A quiet, dim, enclosed space is ideal. If the child starts to get over-stimulated, use calming sensory strategies such as firm squeezes, rocking, or white noise. Avoid any toys or games with unexpected movements, loud sounds, or that are scented markers, play dough.
Using a visual schedule can help them anticipate future sensory experiences.
Create a sensory-rich environment for the child to explore and engage with. Use alerting sensory strategies to help the child engage. Try using novel and motivating toys and activities to increase engagement and sensory reactivity. The use of a visual schedule is also helpful.
If the child is older and aware of their sensory difficulties, encourage them to communicate when they are feeling overwhelmed or underwhelmed.
Discuss their sensory strategies with them and help him or her with them. If the student is seeing an OT, talk with them to get their suggestions of how to help that particular student with their sensory needs.
Websites for more information regarding SPD: Quantitative psychophysiologic evaluation of Sensory Processing in children with autistic spectrum disorders. Cure Autism Now, February Attention deficit hyperactivity disorder and sensory modulation disorder: A comparison of behavior and physiology.

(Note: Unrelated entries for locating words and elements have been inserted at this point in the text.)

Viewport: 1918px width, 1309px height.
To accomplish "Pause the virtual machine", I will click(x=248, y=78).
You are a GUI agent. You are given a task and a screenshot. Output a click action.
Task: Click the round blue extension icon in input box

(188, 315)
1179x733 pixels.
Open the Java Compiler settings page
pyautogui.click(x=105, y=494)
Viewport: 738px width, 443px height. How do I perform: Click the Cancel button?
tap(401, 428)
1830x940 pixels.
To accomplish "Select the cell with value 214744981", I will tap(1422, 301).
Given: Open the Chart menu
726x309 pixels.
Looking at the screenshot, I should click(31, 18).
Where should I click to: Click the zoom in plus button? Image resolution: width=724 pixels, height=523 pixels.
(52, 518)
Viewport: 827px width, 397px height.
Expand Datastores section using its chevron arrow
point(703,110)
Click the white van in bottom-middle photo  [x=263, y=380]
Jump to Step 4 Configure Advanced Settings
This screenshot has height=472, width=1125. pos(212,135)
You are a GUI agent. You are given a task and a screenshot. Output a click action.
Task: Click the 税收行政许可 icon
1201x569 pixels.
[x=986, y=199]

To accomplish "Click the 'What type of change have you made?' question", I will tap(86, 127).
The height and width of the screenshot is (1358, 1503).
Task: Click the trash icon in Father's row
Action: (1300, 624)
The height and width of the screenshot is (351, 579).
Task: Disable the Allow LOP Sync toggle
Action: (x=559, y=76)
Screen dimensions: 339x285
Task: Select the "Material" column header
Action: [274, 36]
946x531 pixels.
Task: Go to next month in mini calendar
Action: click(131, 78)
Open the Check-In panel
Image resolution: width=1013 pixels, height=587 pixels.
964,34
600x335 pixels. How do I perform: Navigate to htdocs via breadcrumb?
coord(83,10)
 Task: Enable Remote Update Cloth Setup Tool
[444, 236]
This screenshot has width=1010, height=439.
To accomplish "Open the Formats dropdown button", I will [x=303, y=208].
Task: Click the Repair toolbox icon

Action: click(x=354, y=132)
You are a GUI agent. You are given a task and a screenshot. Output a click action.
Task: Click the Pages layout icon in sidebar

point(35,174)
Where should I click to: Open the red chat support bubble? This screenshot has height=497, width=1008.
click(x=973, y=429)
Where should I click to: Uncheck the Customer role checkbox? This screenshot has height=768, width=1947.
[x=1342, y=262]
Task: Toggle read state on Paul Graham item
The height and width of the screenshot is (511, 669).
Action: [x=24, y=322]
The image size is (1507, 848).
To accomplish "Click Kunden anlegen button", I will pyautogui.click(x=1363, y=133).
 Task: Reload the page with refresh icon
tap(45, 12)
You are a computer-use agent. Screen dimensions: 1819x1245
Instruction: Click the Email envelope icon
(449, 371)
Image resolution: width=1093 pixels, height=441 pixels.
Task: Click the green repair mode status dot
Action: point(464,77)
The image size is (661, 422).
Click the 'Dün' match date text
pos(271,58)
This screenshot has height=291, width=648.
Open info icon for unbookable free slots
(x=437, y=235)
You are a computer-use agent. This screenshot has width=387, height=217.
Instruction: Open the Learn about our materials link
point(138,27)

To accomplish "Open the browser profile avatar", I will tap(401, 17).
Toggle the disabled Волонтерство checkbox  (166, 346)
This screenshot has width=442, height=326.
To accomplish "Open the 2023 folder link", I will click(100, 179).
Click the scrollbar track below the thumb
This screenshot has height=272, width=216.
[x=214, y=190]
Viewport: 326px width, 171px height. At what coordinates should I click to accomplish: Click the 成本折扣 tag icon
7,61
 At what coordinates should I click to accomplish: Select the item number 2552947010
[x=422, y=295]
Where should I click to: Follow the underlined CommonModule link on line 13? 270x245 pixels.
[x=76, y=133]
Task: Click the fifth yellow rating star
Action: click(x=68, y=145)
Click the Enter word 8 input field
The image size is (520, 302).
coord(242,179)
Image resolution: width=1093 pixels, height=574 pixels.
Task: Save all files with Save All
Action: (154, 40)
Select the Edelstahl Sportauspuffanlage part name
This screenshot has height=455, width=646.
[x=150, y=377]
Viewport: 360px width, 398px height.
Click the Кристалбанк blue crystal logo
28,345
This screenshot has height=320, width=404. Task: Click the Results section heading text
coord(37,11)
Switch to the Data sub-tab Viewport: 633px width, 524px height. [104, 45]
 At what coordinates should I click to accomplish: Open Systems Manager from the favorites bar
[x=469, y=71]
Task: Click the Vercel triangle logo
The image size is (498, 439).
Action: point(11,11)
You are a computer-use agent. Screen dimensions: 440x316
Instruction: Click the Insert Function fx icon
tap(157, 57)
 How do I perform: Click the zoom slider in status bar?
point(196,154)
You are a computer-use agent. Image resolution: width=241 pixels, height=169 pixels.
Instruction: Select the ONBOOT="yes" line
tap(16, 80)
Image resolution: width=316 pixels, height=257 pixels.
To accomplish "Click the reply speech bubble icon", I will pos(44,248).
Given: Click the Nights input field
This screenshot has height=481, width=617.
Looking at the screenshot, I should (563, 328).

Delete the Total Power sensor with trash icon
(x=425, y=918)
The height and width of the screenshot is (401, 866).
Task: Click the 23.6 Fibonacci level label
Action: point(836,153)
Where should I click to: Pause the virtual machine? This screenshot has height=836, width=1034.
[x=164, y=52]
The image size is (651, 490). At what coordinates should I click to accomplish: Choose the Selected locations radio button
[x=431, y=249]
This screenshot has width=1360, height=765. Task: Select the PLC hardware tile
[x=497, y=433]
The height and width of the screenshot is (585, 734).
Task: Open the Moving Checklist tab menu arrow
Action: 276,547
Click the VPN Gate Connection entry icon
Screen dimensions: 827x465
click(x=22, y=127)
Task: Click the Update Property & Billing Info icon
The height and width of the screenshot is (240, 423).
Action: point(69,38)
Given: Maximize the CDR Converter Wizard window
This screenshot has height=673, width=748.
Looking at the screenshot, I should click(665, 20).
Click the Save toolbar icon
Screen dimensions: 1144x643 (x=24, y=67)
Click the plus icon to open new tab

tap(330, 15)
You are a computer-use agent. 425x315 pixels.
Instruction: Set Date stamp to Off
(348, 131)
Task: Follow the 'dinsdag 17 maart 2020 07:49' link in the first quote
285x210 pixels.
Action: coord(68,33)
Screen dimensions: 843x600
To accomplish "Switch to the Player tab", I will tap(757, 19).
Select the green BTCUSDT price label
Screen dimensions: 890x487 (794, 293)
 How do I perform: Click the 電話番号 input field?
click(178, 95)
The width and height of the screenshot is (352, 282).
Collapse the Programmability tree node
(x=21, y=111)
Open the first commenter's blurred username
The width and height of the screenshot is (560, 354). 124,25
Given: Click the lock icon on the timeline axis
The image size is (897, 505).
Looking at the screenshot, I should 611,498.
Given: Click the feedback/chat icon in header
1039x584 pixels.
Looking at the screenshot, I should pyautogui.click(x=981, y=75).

Allison Fors has primarily worked with diagnoses of autism, Down syndrome, and developmental delays. I found that interactive and engaging resources were an effective way to make progress with my students.Speech-language experts agree that parental involvement is crucial to the success of a child's progress in speech or language therapy.
Parents are an extremely important part of their child's therapy program and help determine whether it is a success. Language problems are addressed with speech therapy or by treating undiagnosed ear infections or hearing problems. Your pediatrician can recommend a speech-language pathologist; the American Speech-Language-Hearing Association, in Rockville, Maryland (), can also provide a .
Speech Therapy When seniors suffer from medical conditions that make it hard to speak, communication can be frustrating and confusing. Speech therapy helps identify their problem areas and determines the best treatments to gain their communication back.
Sippy cups are small, portable and help keep messes to a minimum – BUT, there’s a catch.
They can wreak havoc on your child’s teeth and lead to oral motor delays that can snowball into speech and language impairments. Oct 26, · Speech therapy can address ways to help a child learn to communicate their wants and needs. A speech therapist may teach the child to use sign language, pictures, gestures or words to help them begin communicating in a meaningful way.
Speech therapy and vocal training, or speech training, aren’t the same, though a speech therapist may deal in all of the above, or a patient may pursue all. Speech therapy addresses specific speech impediments: problems in speaking that interfere with the capacity to speak properly.